María Ruisánchez Ortega / Cuando escribo este artículo aún está pendiente de resolución la sentencia del juicio a “la manada”. Esos cinco hombres que violaron en grupo a una joven de dieciocho años, lo grabaron, se jactaron de ello y la dejaron tirada como a un perro en un portal, habiéndole robado antes —eso sí, ¡qué detalle!—, su teléfono móvil, incomunicándola. Agustín Martínez Becerra, el abogado de tres de estos animales (ni siquiera los estoy insultando, ellos mismos se autodenominan “la manada” en su grupo de Whatsapp) dijo en su informe de conclusiones que estos hombres (no niños, no muchachos, mozuelos, adolescentes o críos: todos ellos hombres adultos, con antecedentes policiales algunos) eran “buenos hijos”.
¡Buenos hijos!
Lo primero que da ganas de hacer tras escuchar esa calificación —permítaseme ser tan directa— es vomitar. ¡Buenos hijos! ¡Una mierda, bueno hijos! Aunque si una lo reflexiona un poco, se da cuenta de que sí, claro, que son los buenos hijos de un sistema patriarcal consolidado por siglos y siglos de educación en el abuso de la mujer. Entonces sí, son unos excelentes hijos del patriarcado, aunque a una le gustaría usar otro “hijos de…” para definirlos, pero caería en el error de utilizar una expresión también machista, pues nunca hemos oído eso de “hijos de puto”, ¿a qué no? Quizá deberíamos empezar a usarlo…
En fin, este caso repugnante contra una chica (ella sí, una cría, adolescente de apenas dieciocho años) lo único que tiene de positivo es haber sido un revulsivo para la movilización. Cuando se supo que la defensa había encargado a un detective privado que siguiera a la chica a los pocos días de haber sido víctima de la violación, y que esta prueba había sido admitida a trámite, aunque luego se desestimó, la calle clamó. Las plazas se llenaron de mujeres —por desgracia, solo de un puñado de hombres, cuando esta lucha debería ser de todos— y el juicio se convirtió en un espejo de nuestra sociedad. La punta del iceberg de un sistema patriarcal que subyace bajo la superficie cotidiana. La sentencia, prevista para después de navidad, será un buen termómetro para medir cuán machista es aún este país. Estamos hartas de ser el punching ball de una sociedad que nos usa para descargarse, que nos golpea a su libre antojo y que nos cuestiona. Una no es solo víctima, sino que también tiene que parecerlo. ¡Venga ya!

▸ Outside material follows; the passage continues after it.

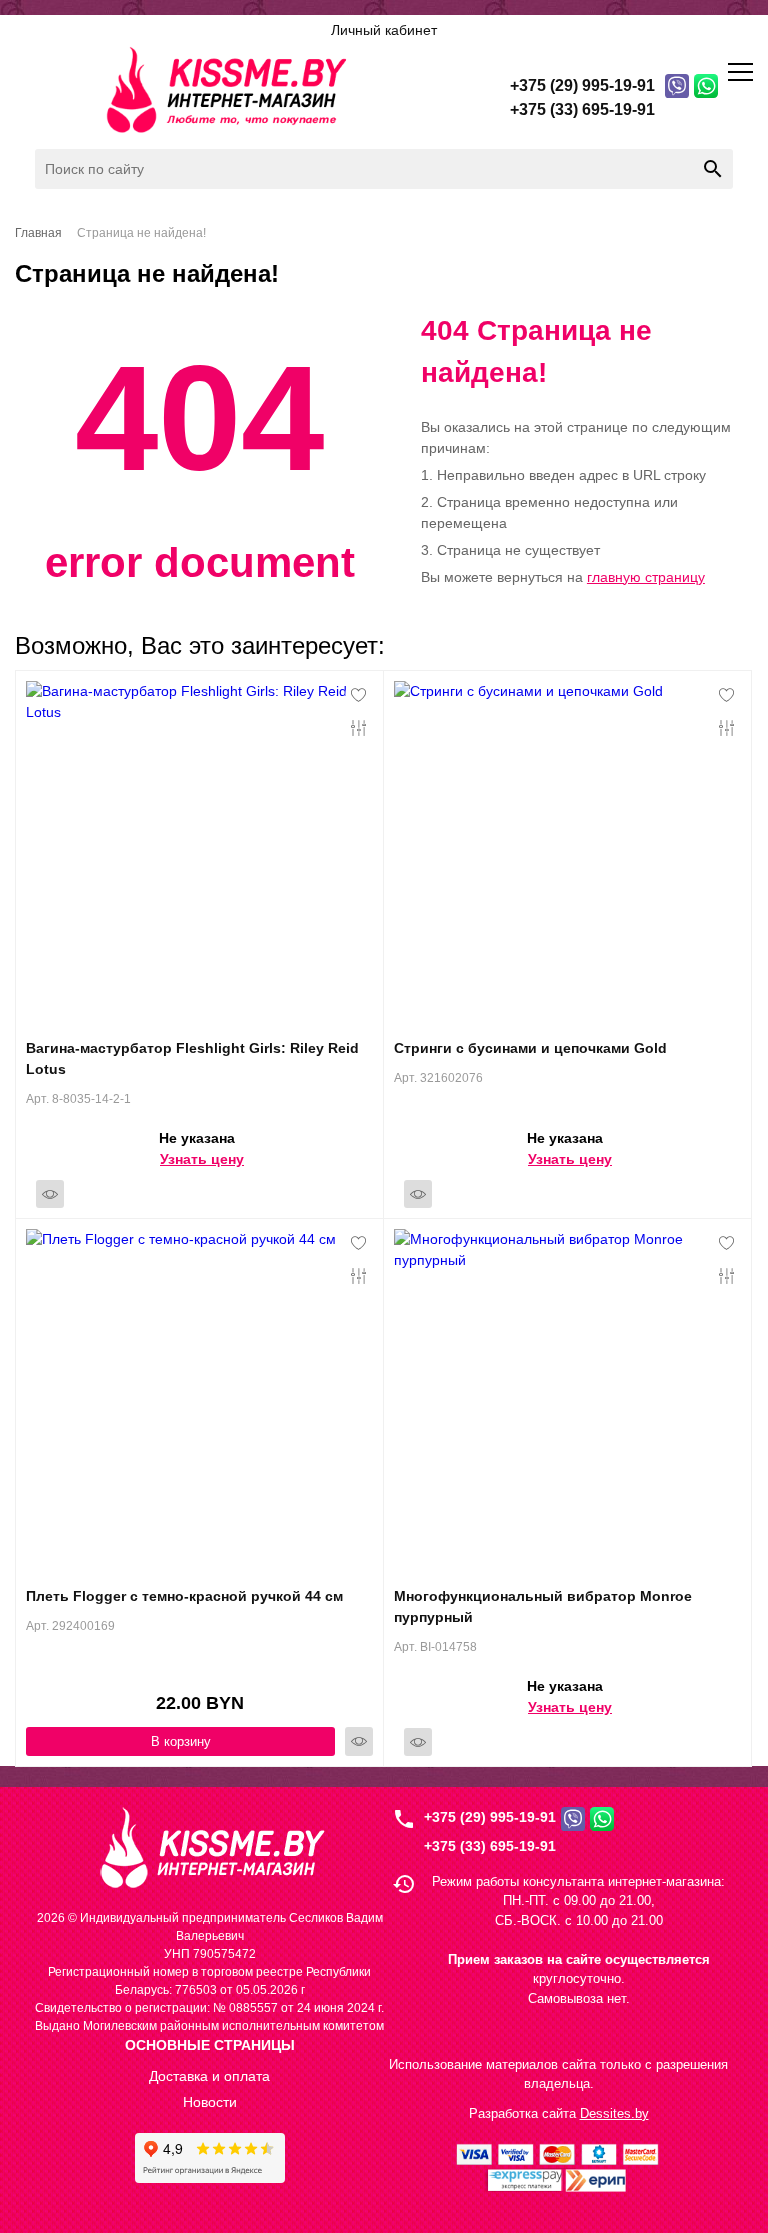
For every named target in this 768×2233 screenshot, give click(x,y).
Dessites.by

¿Verdad que no es lo mismo ser un buen hijo que ser una buena hija? Piénselo. Un buen hijo para ese abogado defensor puede violar en grupo con sus colegas a una chiquilla en San Fermín y luego ayudar a subir las bolsas de la compra en casa. ¡Y no pasa nada! Es más, uno de los acusados, José Ángel Prenda, escribió una carta desde la cárcel en la que le pedía a la víctima que recapacitara: “En su mano está acabar con el sufrimiento inmerecido de cinco familias (…) destrozadas por una mentira que estoy seguro que en su día diría para salir del paso”. El mensaje implícito está claro: en realidad, le está diciendo que sea buena chica, una buena hija… ¡y que se calle! La hipocresía, como vemos, no tiene limites.
A modo de conclusión quiero decir que de nosotros depende, mujeres y hombres se entiende, el cambiar el sistema patriarcal a través, sobre todo, de la educación y del ejemplo. A través del rechazo a los comportamientos abusivos y denigrantes para la mujer y, por supuesto, a través de las leyes y las condenas. En nuestra mano está inculcar los valores del respeto, la igualdad de oportunidades y el feminismo. En nuestra mano está crear una sociedad de buenos padres, abuelos, tíos, sobrinos, novios, maridos, en definitiva, una sociedad de auténticos buenos hijos.